In the last couple of days, Max has ably fended off criticism of missile defense–a commonsense and effective tool in homeland security. He closes his second post on the subject with a question: “Why do so many critics have such an investment in trying to prove that missile defense doesn’t work? Isn’t a good defense the best way to keep the peace?”
Yes, it is, and it makes opposition to missile defense from the left quite strange for another reason. Those who want Israel to continue making territorial concessions to the Palestinians–after every single previous such concession brought terrorism and rockets–have much riding on the success of Israel’s missile defense systems, such as Iron Dome. It is absurd to believe that after what keeps happening in Gaza, Israel will allow the same to happen in the West Bank–where missiles can be launched a couple of miles from Judaism’s holiest sites in Jerusalem and would also have a better shot at hitting Ben Gurion airport near Tel Aviv. The former would be a physical assault on Israel’s capital as well as a conceptual assault on Judaism and Jewish history only the world’s basest anti-Semites could stomach, and the latter would bring Israel’s economy to a standstill.

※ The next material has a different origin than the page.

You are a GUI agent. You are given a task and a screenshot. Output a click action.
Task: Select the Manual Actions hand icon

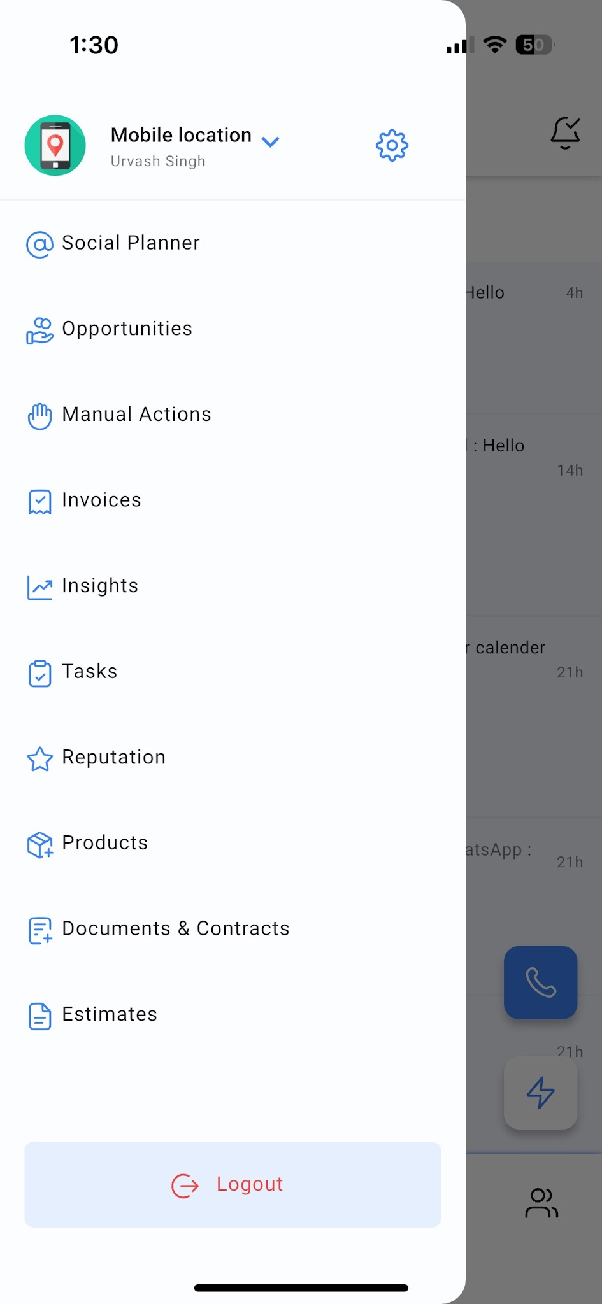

Under such circumstances, Israel can only be expected cede territory if its citizens feel secure in doing so. A similar discussion has taken place around the chain-link fence Israel has been constructing to keep terrorists out–a step made necessary by the Arafatization of the Palestinian polity and the Palestinian strategy of instigating suicide bombing campaigns.
Yes, some dispute the “path” of the fence, arguing its placement. But isn’t the chain-link fence, which is meant to keep terrorists out, an incredibly peaceful and humane solution to the problem? Of course it is. But even if many on the left are unconcerned with Israel’s security, shouldn’t they support such nonviolent security measures as a tactical matter to encourage Israel to withdraw from territory the Palestinians want for a possible future state? After all, arguments that Israel cannot take even purely defensive measures to safeguard its people should not be taken seriously.
None of this is to say that missile defense will solve the conflict. It isn’t perfect, it’s expensive, and living under constant threat of rocket fire would still be hellish—it cannot be easy to get used to bombs exploding over your head all day long. The best solution, without a doubt, would be for the Palestinians to eschew terrorism and give up their mission to destroy Israel. The end of terrorism would bring peace. Until then, Israeli security is paramount. The lesson from Gaza is that complete withdrawal did not bring security for Israel. If the Palestinians really want a two-state solution, they should prove the same wouldn’t be true in the West Bank.